On hikes we are always on the quest for mountain berries. Local Telluride kids are taught early in life which berries are safe to eat and which are not. In the Colorado high country some of the pickings include wild raspberries and strawberries. They taste great on their own, but are extra special in these berry margaritas.
Can’t forage for wild berries? Simply buy the best ones from your local farmers’ market. Don’t forget to add that salt rim to your glass!
Mountain Berry Margaritas
Recipe by Marla Meridith
Total Cooking Time: 45 minutes
Active Cooking Time: 10 minutes
- 1½ pints (18 ounces) strawberries, hulled
- ½ pint (6 ounces) raspberries
- ⅔ cup granulated sugar
- ½ cup freshly squeezed lime juice
- 1½ cups silver tequila
- ⅔ cup Grand Marnier or another orange liqueur
- To serve: assorted berries, lime wedges, Kosher salt, and 6 fresh mint sprigs
- 6 short skewers
Make the margaritas: In a blender, puree the strawberries and raspberries with the sugar and lime juice. Strain the puree through a fine mesh strainer. Add the tequila and Grand Marnier to the berry puree. Stir well and transfer to a pitcher filled with ice, stirring to combine.

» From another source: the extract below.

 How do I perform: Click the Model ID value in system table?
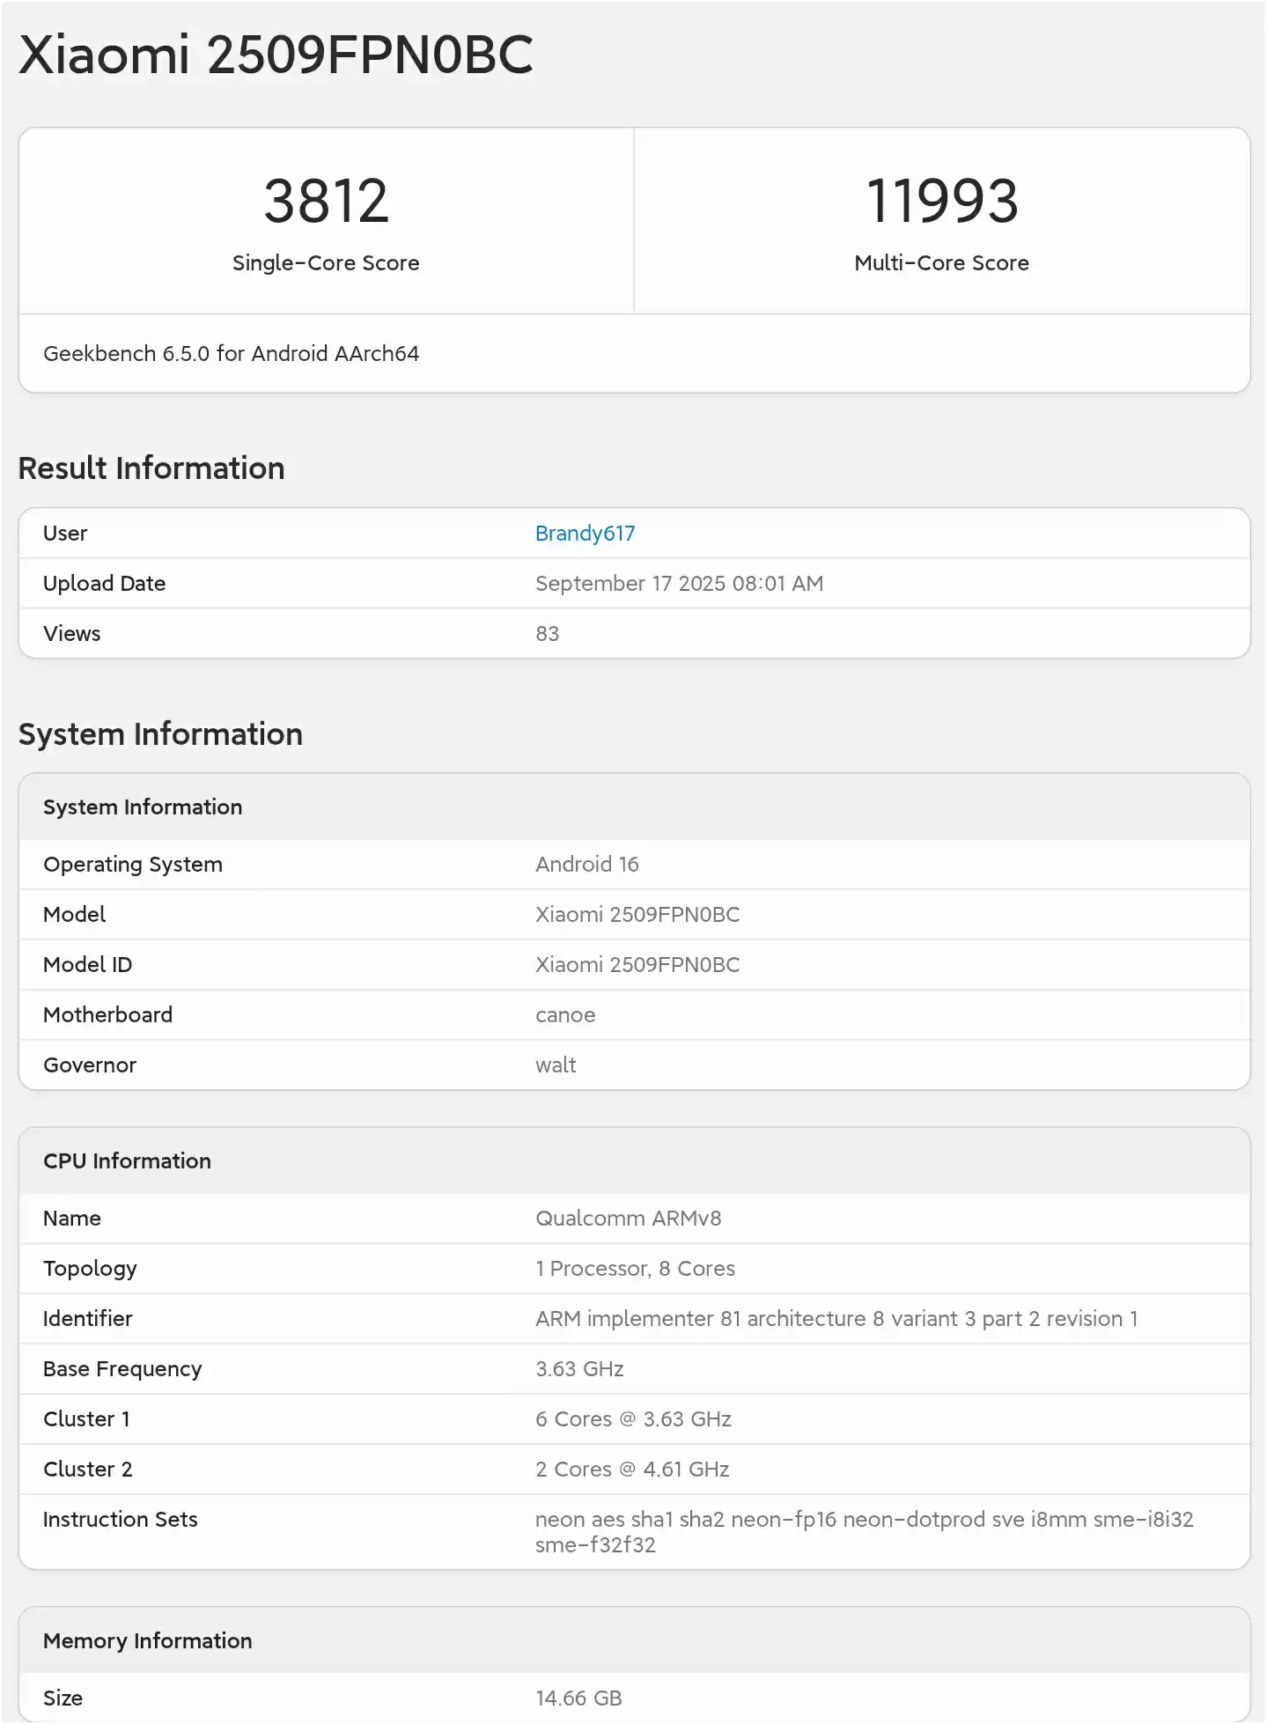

To serve, make berry garnishes by threading assorted berries onto 6 short skewers. Run a lime wedge around the rim of 6 glasses. Spread kosher salt on a plate, then gently tap and roll the edge of each glass in the salt. Fill each glass with ice.
Pour the margaritas into the prepared the glasses. Garnish each with a mint sprig and a skewer of berries.